Thank you all very much. This is incredibly helpful and reassuring!


#15

It’s this type of data that I have yet to see YEC’s really explain, specifically the lake varve data. I have seen YEC’s try to claim that a flood could create the varves, but how could a flood sort leaves and insects by their 14C/12C ratios? If the leaves and insects in these varves were alive when the flood happened then why shouldn’t they all have the same 14C/12C ratios? Moreover, why would the 14C/12C dates for the lake varves also overlap with the same data from tree rings and ice layers (we could add speleothems to the list if we wanted).


(Matthew Pevarnik) #16

Also, apologies if this is a repeat but @jammycakes has written some excellent pieces on this topic in particular. I don’t have a link to his other blog but found this writeup that covers many of the same ideas:
https://jamesmckay.net/2017/06/ten-things-you-need-to-know-about-the-age-of-the-earth/


(Phil) #17

Here is Jammycakes other blog. Good stuff.


(Tom Larkin) #18

That is quite a competitive field!


(Tom Larkin) #19

An internet search of dating methods is probably a bad idea.
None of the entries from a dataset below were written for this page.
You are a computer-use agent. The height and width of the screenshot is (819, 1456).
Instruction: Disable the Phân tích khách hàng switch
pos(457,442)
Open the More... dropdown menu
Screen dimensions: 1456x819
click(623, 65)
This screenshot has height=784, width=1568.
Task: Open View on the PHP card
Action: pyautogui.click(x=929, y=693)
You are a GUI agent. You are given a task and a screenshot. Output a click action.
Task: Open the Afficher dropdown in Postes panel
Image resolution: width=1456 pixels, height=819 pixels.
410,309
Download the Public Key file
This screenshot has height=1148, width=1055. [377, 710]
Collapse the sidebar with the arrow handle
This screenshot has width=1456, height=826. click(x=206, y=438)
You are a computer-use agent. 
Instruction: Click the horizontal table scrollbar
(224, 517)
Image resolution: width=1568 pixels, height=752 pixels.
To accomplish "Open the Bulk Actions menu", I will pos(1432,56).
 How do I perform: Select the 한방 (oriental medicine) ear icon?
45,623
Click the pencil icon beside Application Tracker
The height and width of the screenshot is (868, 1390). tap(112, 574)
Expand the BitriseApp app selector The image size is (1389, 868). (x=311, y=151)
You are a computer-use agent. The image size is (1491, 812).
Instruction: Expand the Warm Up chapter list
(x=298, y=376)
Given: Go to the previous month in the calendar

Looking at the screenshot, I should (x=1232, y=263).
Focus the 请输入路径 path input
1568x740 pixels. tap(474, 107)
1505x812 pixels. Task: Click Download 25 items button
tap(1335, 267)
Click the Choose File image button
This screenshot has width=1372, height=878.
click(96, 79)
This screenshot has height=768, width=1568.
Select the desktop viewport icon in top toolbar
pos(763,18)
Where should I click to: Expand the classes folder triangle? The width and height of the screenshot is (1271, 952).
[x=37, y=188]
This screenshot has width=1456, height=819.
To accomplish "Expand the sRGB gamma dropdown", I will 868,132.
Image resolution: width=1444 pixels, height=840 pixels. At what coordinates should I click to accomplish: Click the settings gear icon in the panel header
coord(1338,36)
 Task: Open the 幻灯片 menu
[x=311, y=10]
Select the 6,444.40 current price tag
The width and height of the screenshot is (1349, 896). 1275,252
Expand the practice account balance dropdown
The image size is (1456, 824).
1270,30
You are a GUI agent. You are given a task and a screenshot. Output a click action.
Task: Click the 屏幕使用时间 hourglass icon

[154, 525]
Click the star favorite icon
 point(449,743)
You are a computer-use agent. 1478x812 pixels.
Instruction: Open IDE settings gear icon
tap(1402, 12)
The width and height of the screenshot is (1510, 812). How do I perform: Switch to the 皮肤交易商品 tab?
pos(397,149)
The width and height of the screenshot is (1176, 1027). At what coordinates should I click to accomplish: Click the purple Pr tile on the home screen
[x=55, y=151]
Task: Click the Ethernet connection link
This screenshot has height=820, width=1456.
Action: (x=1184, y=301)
Dr. Roger C. Weins is a Christian, but also a PhD Physicist with a specialty in radiometric dating methods and has done work for Caltech and the Los Alamos National Laboratory. Dr. Wiens has written an excellent paper designed to provide an overview of the different dating methods to Christians which brings the science down to the layperson level.


(Phil) #20

Excellent article, I had read it years ago, but still one of the best at explaining things.